◆ **Instructions for the task**:
In the dating text below, condense the paragraph that opens with "Are They Kind?" into a short bulleted list that keeps its main facts.

◆ **Text section**:
Ah, dating! What a wonderful ritual young (and often, not-so-young) people go through. And if you’re rolling your eyes or trying not to laugh at the adjective “wonderful,” you’re not alone. Dating can be stressful, anxiety-producing, nerve-wracking… the list goes on and on. If only dating came with a manual, full of foolproof do’s and don’ts. One of the keys to dating successfully — which might be defined as ultimately developing a long-term relationship with someone you’re truly compatible with — is figuring out early on if you and your partner are right for each other.

Instead of reading a series of books in the self-help section about dating, you may find that simply asking yourself a few simple questions about your partner might actually be the “manual” you need. Writing for Forbes.com, Mark Travers, Ph.D. refers to a movie (The Life List) that includes a scene in which a couple of friends talk about four questions that may help you answer whether a person is “the right one.” “What makes these questions powerful is that they’re less about your partner, and more about you,” Travers notes. “They encourage you to pause, check in with yourself and consider if the life you’re building truly aligns with who you are.” These questions are also equally important for people who are already in a long-term relationship. If you answer “no” to one, it’s valuable to consider it a subject that needs your attention if you want the relationship to thrive. So, give it a try and ask yourself:
“Can You Share Everything On Your Mind?” Small talk is naturally a part of every relationship. It’s important to give your partner updates about what friends or relatives are up to, or what you’d like to do this weekend or… the subject matter for small talk is endless. But that’s hardly the substance of a deep relationship. You need to be able to talk about anything from your deepest desires to your most dreadful fears. If there’s a subject that you’re reluctant to bring up, then you need to ask yourself, why? What are you afraid of? If the answer may be that you’re not sure that your partner will respect your feelings or, perhaps worse yet, not care, then you have to question the depth of your trust and ultimately the depth of intimacy you share.
“Are They Kind?” After the period of infatuation in a relationship, both partners begin to see each other a little more clearly. Both also probably start to act more naturally around each other. That’s when you can see whether your partner is a genuinely kind person. That single trait is incredibly important. As Travers points out, “A 2015 study on marital conflict published in Evolutionary Psychology suggests that kindness is essential in any relationship dynamic. Even in arguments, couples who continue to show each other kindness and cooperation are more likely to work things out. Kindness softens the blow and makes room for repair.” Conflict is inevitable in a relationship. Dealing with that conflict properly can actually create an opportunity to deepen your relationship. (See The Key To Fighting Right: Listening.)

◆ **Data**:
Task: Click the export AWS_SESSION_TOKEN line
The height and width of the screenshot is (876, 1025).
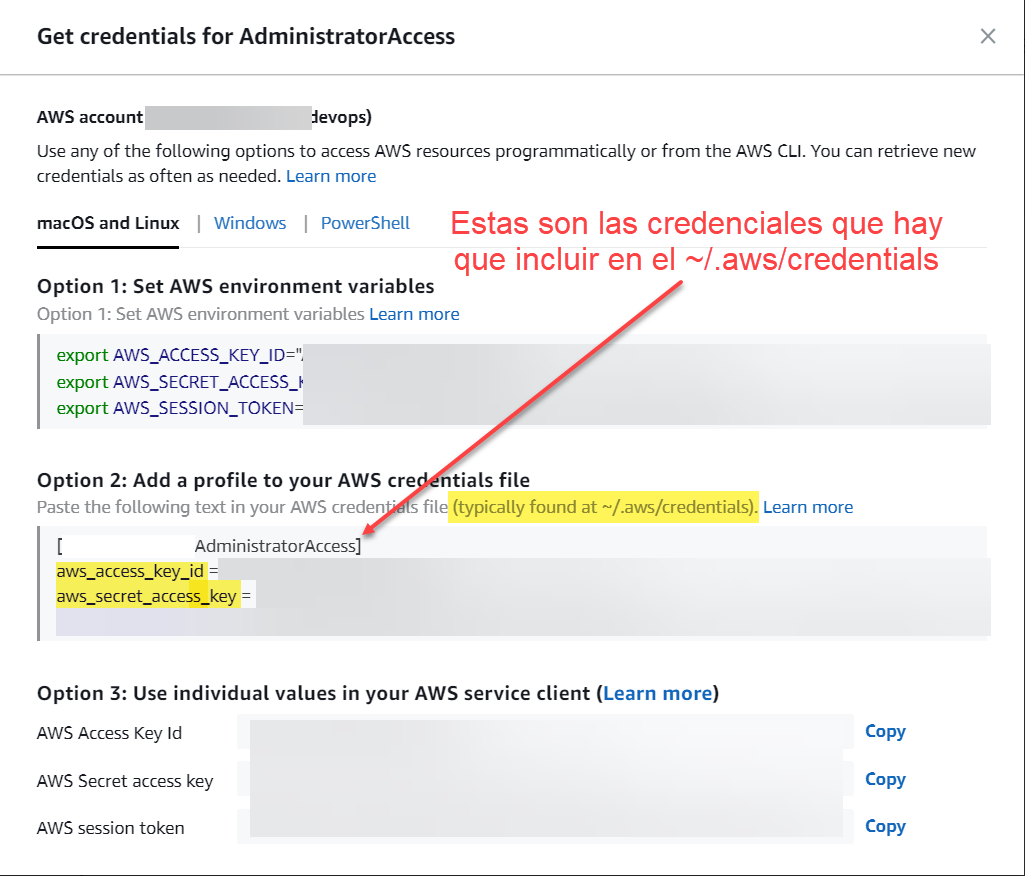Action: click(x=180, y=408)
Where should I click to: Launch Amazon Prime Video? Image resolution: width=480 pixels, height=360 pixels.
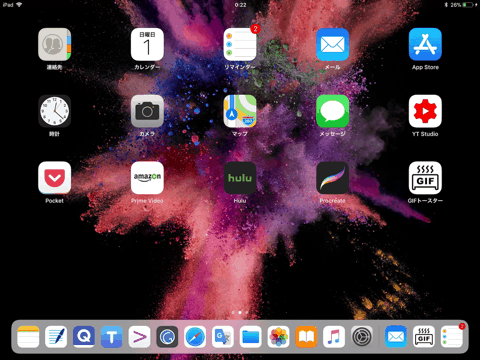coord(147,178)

--

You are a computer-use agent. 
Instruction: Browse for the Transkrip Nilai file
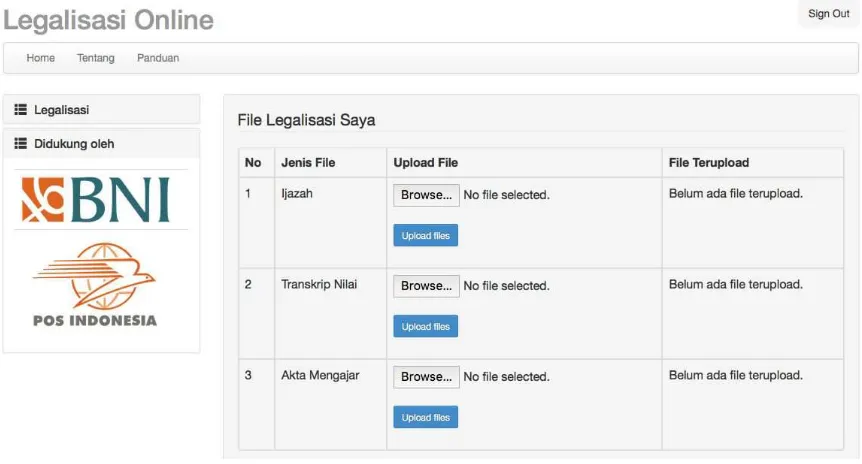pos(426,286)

◆ **Response box**:
- Once the infatuation period ends, partners see each other more clearly and act more naturally, which shows whether a partner is genuinely kind.
- Kindness is an extremely important trait. Travers cites a 2015 study on marital conflict in Evolutionary Psychology, which suggests that kindness is essential in any relationship.
- Couples who stay kind and cooperative during arguments are more likely to work things out, because kindness softens the blow and makes room for repair.
- Conflict is inevitable, but handling it properly can deepen the relationship.